QphoX Enables Quantum Information Transfer Through Optical Fiber Networks

Quantum technology company QphoX has launched the Quantum Transducer, a product designed to enable quantum information transfer through existing optical fiber networks at room temperature and over significant distances. This development addresses a key obstacle to scaling quantum computers, allowing for modular systems with potentially limitless reach and expanded capabilities. By converting quantum states between microwave-based qubits and optical signals, the transducer allows communication between quantum processors, memories, and sensors. “This is the first time the technology to interface microwave and optical systems over a low-noise, high-efficiency quantum link has been commercially available,” said Simon Groeblacher, co-founder and CEO at QphoX; IBM will integrate the Quantum Transducer with its Quantum Networking Unit test devices, seeking to connect superconducting qubits and explore distributed quantum architectures.

Previous attempts at this technology required extremely cold temperatures, but this transducer facilitates high-fidelity quantum state conversion, allowing quantum information to traverse significant distances.

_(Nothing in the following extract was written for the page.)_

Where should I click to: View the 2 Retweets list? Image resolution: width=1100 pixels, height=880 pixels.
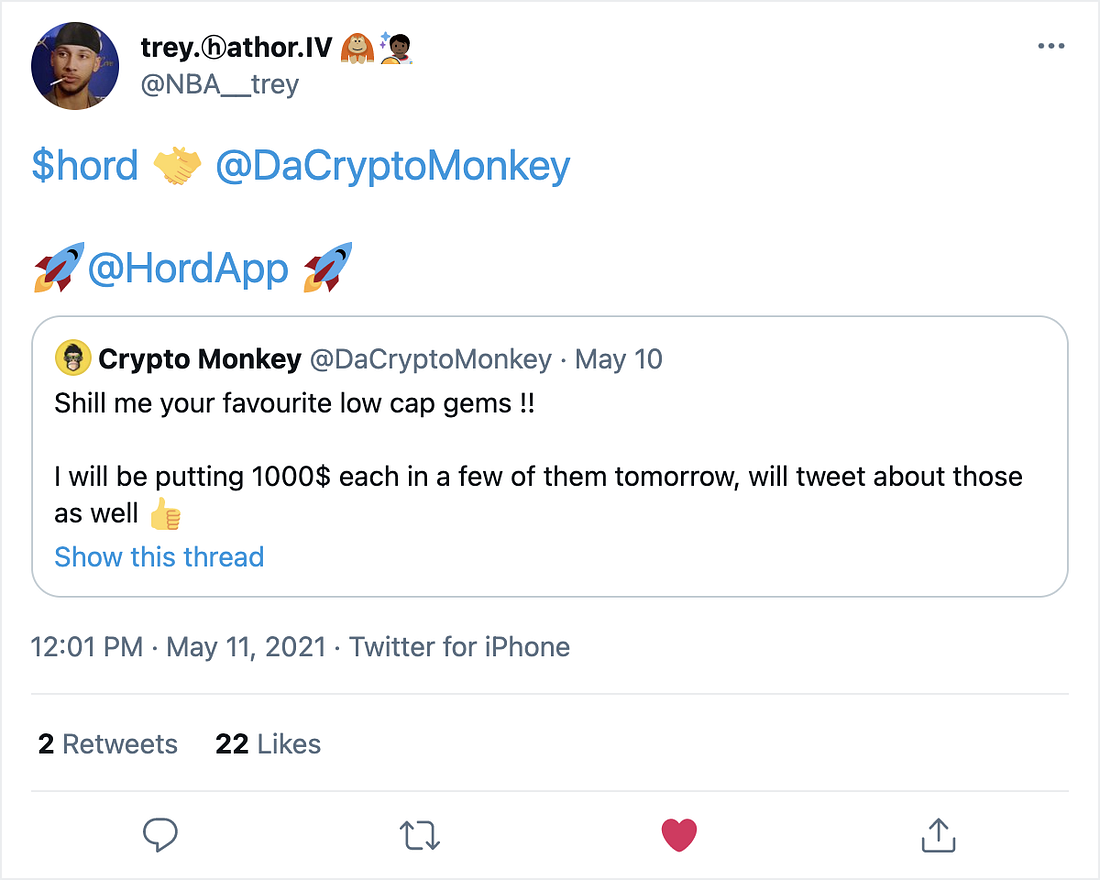tap(108, 744)
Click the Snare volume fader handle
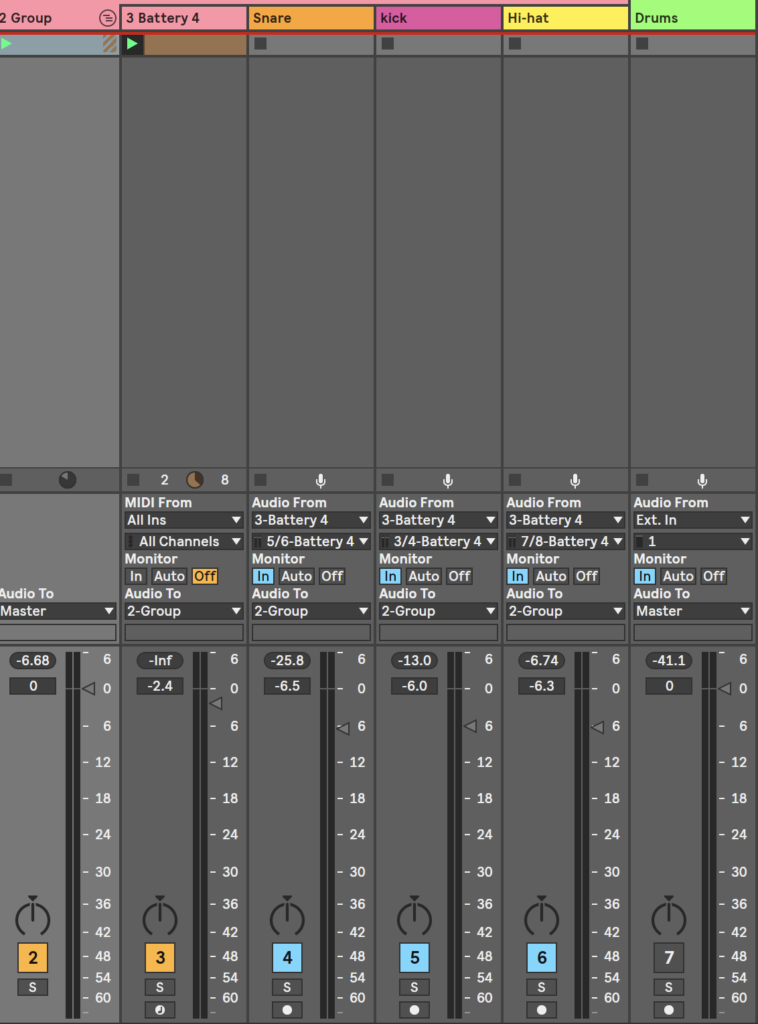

This advancement addresses a critical limitation in scaling quantum processors beyond current physical constraints, and the company anticipates it will foster the development of modular quantum computers, offering a pathway to achieve broad quantum advantage through interconnected systems.

IBM Integrates QphoX Technology with Superconducting Qubit Systems

QphoX, based in Delft, Netherlands, unveiled the Quantum Transducer, a device designed to translate quantum information between the microwave frequencies used by many qubits and the optical signals that travel through fiber networks. This is a crucial step for extending quantum processing beyond the limitations of single chips. The advancement allows for quantum information to propagate at room temperature and over considerable distances, potentially overcoming the constraints of maintaining coherence in long-distance quantum communication. The implications extend beyond simply increasing qubit count; the technology promises to connect diverse quantum components, processors, memories, and sensors into a cohesive, scalable system. “At IBM, we have a clear plan to deliver large-scale, fault-tolerant quantum computers by the end of this decade,” said Jerry Chow, CTO of Quantum-Centric Supercomputing at IBM. “As we look to build the future of computing, it is important we work with organizations such as QphoX to explore how novel technologies could help to scale quantum computers even beyond our roadmap and towards distributed networks.”